**What needs to be done:** From the material below, copy each line that holds the word "calendar".

Records for the exercise Start Marker

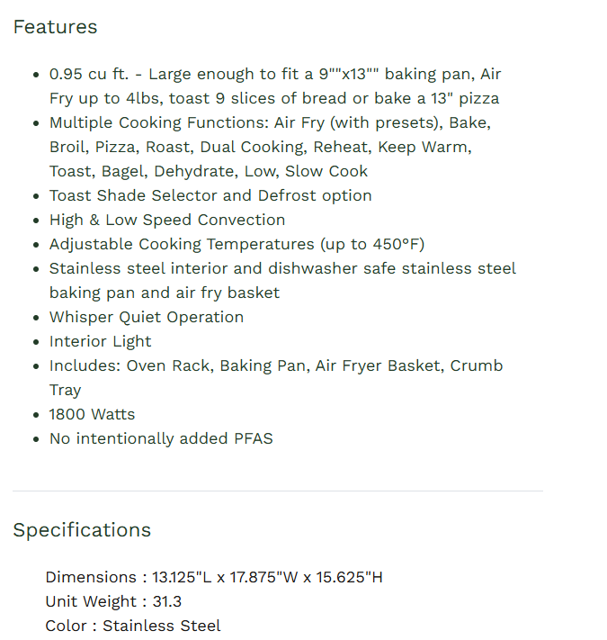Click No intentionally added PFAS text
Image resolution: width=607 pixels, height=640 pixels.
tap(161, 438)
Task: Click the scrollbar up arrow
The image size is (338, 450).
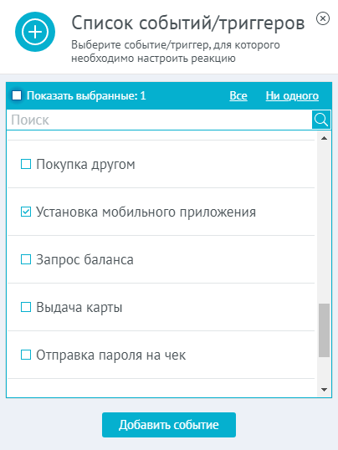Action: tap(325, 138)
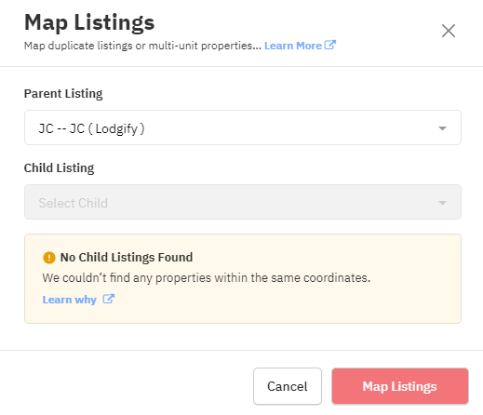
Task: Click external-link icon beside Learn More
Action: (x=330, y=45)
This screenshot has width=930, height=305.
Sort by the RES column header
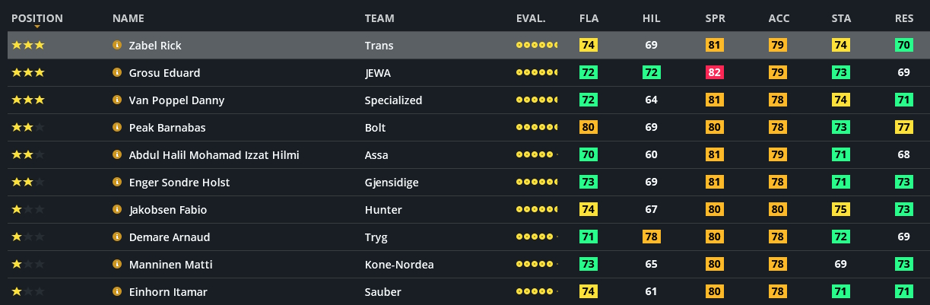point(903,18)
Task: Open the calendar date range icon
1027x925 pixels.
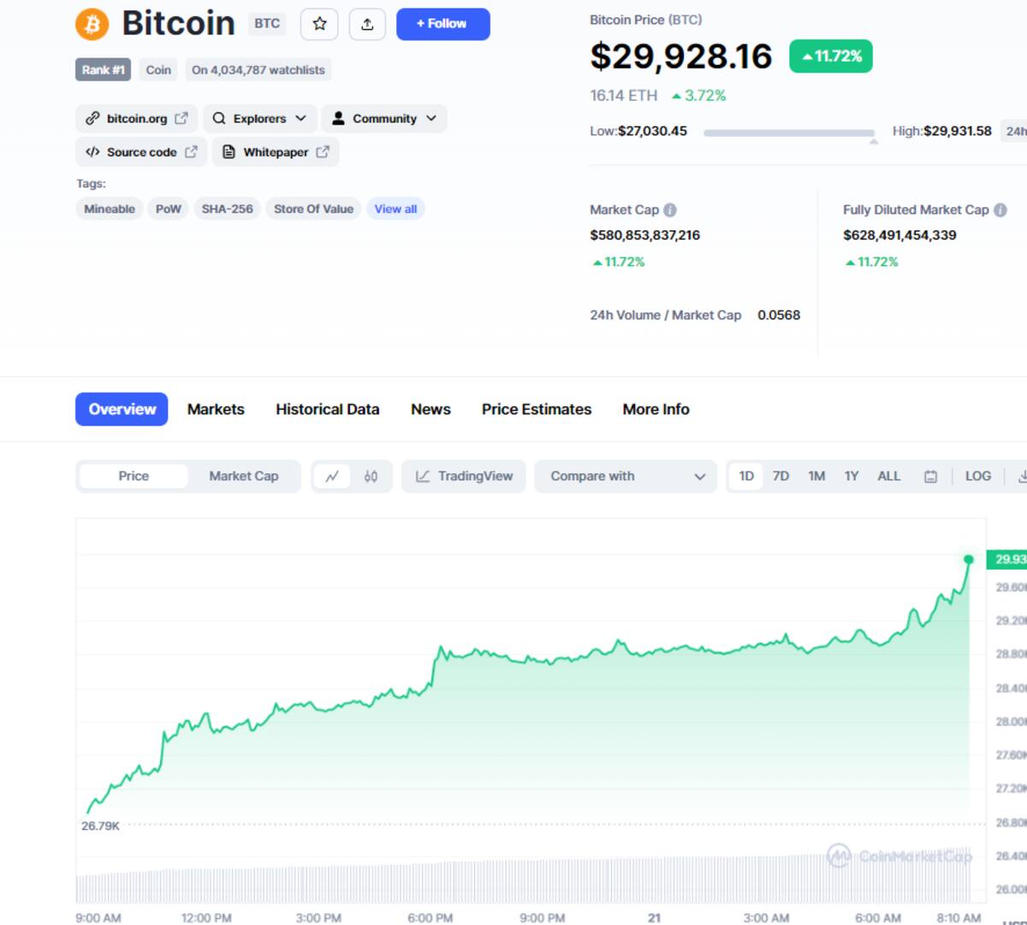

Records for the exercise End Marker
Records for the exercise Start Marker

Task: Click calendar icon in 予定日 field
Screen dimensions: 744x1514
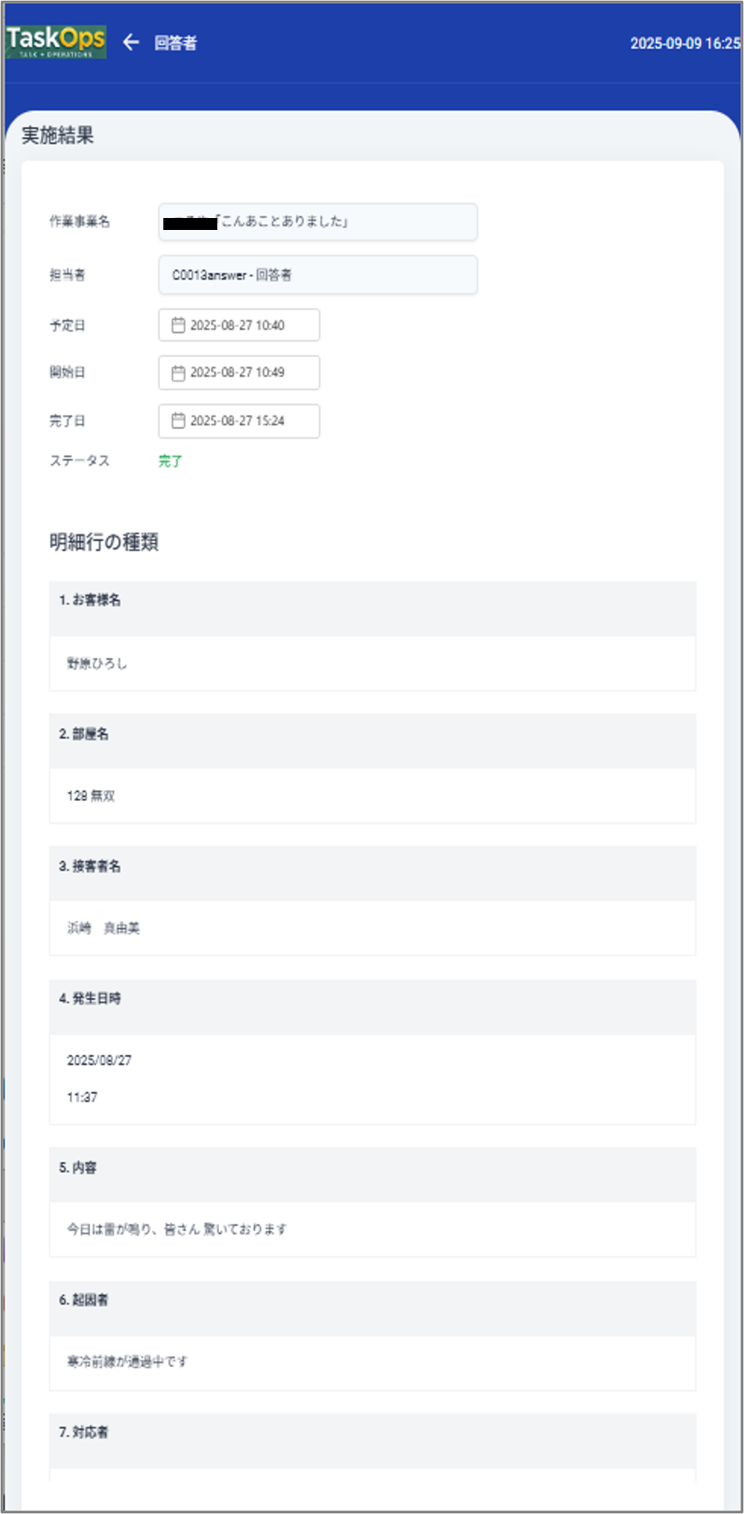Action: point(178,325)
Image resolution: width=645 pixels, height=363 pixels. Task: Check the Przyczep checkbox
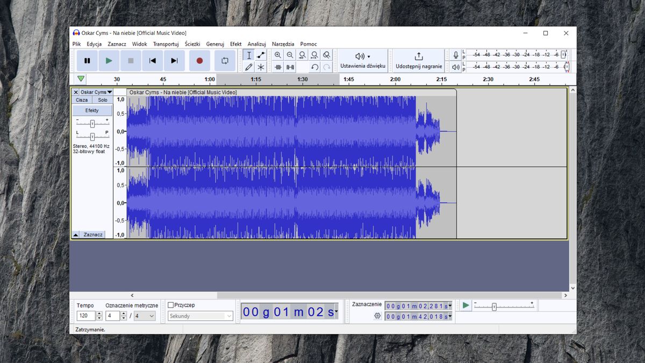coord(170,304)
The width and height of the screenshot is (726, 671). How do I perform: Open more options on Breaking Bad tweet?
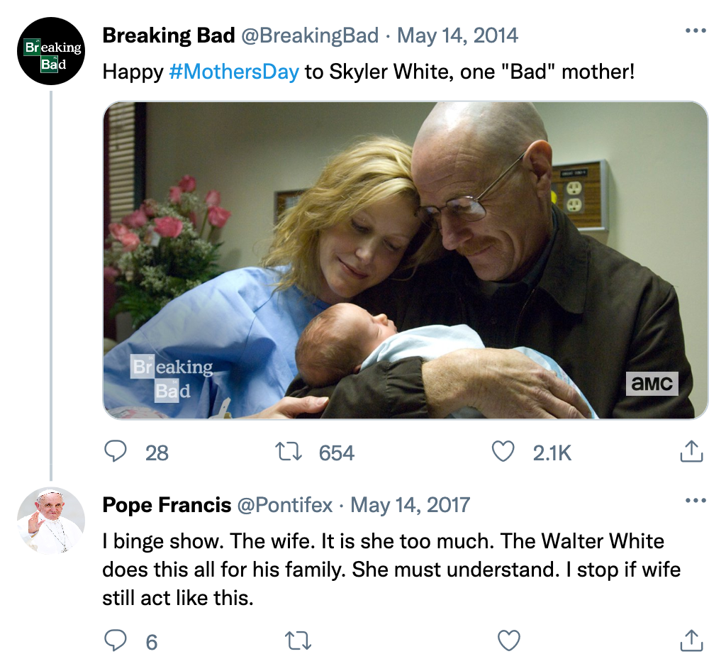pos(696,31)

Records for the exercise End Marker
Records for the exercise Start Marker

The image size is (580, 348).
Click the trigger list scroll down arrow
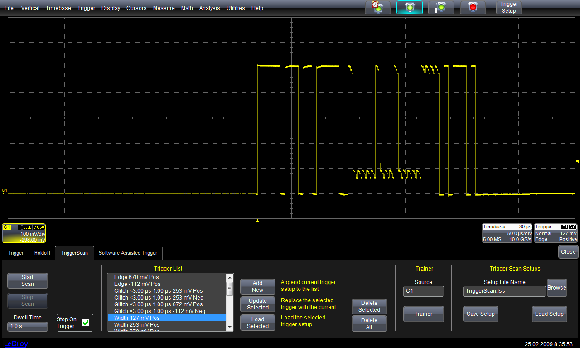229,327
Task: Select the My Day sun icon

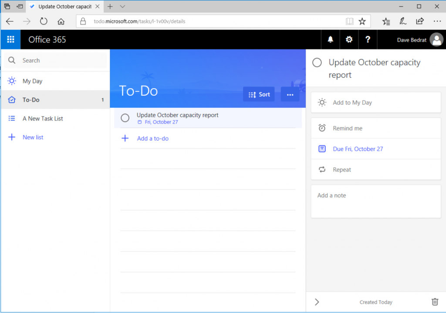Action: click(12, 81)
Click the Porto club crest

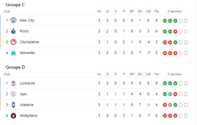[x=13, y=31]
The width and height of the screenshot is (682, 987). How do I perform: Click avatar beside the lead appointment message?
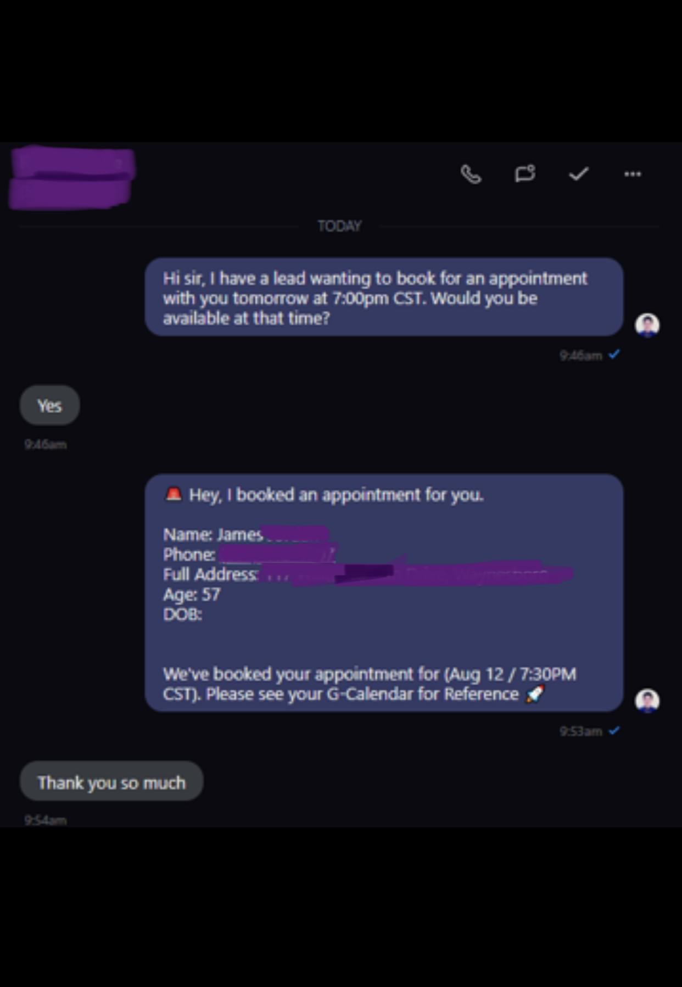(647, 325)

Records for the exercise End Marker

**Task answer:**
Task: Open the calendar date range icon
Task: Click calendar icon in 予定日 field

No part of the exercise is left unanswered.